What to do:
(1) In the forum excerpt, which tool does the reply suggest running on the file, and in which mode?
(2) Return the part of the forum excerpt that opens with the words containing "When I repeated" and closes with "in summary mode.".

Excerpt:

-*-*-

When I repeated the job, Picard tools crahed already after 40,000,000 records. There is enough disk space. Jobs were running on a Linux machine with 40 cores and 512GB ram. When I looked for the error message in WWW I always found a read name after "Value was put into PairInfoMap more than once. 10:". Here a read name is missing. What does "10:" mean? I used the following softwares: bwa-0.7.13, samtools-1.3.1, Picard Tools several versions 1.139-2.4.1. Could this be a data or an envrionmental problem?
Best regards
Joern

Tagged:

This suggests that you might have the same read name repeated more than once in your file. Did you perhaps merge data from multiple runs?

Try running ValidateSamFile on your file in summary mode.

Geraldine Van der Auwera, PhD

• TiHo-Hannover, GermanyMember Posts: 5

Hello, sorry for my late answer. No I did not merge mutliple runs. I have this problem for all my Nextseq samples. Normally we index 3 samples per Nextseq run and after bcl2fastq I got 3 paired end fastqs, which I filter with prinseq, align with bwa mem, convert sam to bam with samtools, sort bam with samtools and want to run picard tools markduplicates. All 3 sam/bam files were checked by ValidateSamFile without errors. All markduplicate jobs fail, if I restart a job it could be that the jobs crash after different number of records. I tried several program versions of these 3 programs. But I must also say that about 100 jobs of old samples (Miseq and Hiseq runs) ran perfectly. When there is a repeated read name, why this read name is not written in the error message?

-*-*-

Record set:
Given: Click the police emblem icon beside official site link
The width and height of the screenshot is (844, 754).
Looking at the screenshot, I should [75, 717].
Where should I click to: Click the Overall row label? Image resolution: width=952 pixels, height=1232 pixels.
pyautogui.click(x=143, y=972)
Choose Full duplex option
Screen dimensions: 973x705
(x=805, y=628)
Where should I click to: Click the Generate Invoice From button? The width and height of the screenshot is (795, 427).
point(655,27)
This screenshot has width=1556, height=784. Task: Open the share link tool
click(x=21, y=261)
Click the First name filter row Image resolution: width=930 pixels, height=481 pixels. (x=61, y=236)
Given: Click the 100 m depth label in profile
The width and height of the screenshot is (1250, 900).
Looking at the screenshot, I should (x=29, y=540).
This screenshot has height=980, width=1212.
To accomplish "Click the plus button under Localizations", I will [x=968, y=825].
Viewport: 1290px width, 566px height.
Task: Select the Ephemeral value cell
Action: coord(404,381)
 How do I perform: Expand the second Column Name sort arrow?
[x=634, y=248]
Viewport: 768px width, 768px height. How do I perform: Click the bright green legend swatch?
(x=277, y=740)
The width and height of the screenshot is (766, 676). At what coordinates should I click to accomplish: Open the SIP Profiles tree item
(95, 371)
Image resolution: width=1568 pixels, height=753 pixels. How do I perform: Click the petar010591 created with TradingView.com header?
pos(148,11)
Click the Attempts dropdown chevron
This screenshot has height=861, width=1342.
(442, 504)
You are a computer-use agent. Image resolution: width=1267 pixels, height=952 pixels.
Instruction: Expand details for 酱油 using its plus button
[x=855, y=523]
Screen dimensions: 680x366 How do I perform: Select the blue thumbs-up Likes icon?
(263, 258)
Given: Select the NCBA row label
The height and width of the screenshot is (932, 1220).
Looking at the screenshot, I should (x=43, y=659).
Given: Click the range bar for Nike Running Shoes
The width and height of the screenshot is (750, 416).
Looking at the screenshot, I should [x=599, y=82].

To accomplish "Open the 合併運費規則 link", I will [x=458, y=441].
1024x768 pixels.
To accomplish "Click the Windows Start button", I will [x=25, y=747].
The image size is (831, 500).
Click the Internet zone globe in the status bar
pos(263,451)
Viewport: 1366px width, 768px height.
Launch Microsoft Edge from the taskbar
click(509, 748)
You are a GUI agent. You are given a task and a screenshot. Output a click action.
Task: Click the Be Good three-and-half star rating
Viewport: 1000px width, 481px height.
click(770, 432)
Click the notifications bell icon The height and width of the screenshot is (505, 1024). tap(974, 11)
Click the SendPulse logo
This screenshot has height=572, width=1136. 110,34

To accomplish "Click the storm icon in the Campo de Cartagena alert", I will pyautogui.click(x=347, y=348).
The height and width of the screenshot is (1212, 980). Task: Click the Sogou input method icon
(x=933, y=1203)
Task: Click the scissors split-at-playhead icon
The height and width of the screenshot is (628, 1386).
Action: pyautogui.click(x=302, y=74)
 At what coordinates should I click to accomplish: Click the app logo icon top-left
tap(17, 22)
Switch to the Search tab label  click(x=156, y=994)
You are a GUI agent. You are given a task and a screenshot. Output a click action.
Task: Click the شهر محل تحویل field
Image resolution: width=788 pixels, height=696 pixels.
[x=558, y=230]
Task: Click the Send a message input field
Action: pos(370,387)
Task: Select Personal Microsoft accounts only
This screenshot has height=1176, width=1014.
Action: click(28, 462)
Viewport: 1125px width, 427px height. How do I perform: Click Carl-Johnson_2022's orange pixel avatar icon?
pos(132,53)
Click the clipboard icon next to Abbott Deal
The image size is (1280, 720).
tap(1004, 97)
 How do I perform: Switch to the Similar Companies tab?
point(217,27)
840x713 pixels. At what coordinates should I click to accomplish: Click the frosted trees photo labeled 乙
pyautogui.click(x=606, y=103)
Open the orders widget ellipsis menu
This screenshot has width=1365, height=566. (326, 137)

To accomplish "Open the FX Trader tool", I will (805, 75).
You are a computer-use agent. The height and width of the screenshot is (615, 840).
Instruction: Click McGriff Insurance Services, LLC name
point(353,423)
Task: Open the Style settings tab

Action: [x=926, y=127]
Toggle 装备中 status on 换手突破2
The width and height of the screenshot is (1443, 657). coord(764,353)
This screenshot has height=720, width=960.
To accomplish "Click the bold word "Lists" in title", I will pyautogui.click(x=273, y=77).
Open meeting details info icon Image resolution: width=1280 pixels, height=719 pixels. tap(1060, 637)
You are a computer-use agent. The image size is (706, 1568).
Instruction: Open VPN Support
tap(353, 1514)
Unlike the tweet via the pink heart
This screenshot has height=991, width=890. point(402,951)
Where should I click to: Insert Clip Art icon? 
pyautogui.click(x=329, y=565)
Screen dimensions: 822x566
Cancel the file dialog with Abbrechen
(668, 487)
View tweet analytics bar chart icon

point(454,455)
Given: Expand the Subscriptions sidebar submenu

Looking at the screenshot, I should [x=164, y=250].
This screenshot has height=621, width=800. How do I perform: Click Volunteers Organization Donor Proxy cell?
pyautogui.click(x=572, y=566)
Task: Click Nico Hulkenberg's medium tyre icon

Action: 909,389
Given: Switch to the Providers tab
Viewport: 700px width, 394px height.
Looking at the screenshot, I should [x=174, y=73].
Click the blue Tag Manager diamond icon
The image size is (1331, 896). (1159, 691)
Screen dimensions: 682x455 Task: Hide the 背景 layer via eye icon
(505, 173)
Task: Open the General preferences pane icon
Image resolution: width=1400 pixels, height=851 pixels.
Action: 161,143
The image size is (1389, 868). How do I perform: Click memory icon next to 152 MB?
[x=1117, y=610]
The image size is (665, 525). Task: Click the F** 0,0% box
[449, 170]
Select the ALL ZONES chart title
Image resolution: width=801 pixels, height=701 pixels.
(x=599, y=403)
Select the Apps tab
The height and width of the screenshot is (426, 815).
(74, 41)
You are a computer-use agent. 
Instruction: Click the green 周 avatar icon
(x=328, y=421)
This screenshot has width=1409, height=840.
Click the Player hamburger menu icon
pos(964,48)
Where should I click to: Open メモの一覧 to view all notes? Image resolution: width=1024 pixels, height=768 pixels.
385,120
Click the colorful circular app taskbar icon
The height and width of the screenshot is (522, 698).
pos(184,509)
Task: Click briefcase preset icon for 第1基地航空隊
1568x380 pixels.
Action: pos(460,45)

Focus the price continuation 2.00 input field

-*-*-

Answers to the exercise:
(1) ValidateSamFile, in summary mode.

(2)
When I repeated the job, Picard tools crahed already after 40,000,000 records. There is enough disk space. Jobs were running on a Linux machine with 40 cores and 512GB ram. When I looked for the error message in WWW I always found a read name after "Value was put into PairInfoMap more than once. 10:". Here a read name is missing. What does "10:" mean? I used the following softwares: bwa-0.7.13, samtools-1.3.1, Picard Tools several versions 1.139-2.4.1. Could this be a data or an envrionmental problem?
Best regards
Joern

Tagged:

This suggests that you might have the same read name repeated more than once in your file. Did you perhaps merge data from multiple runs?

Try running ValidateSamFile on your file in summary mode.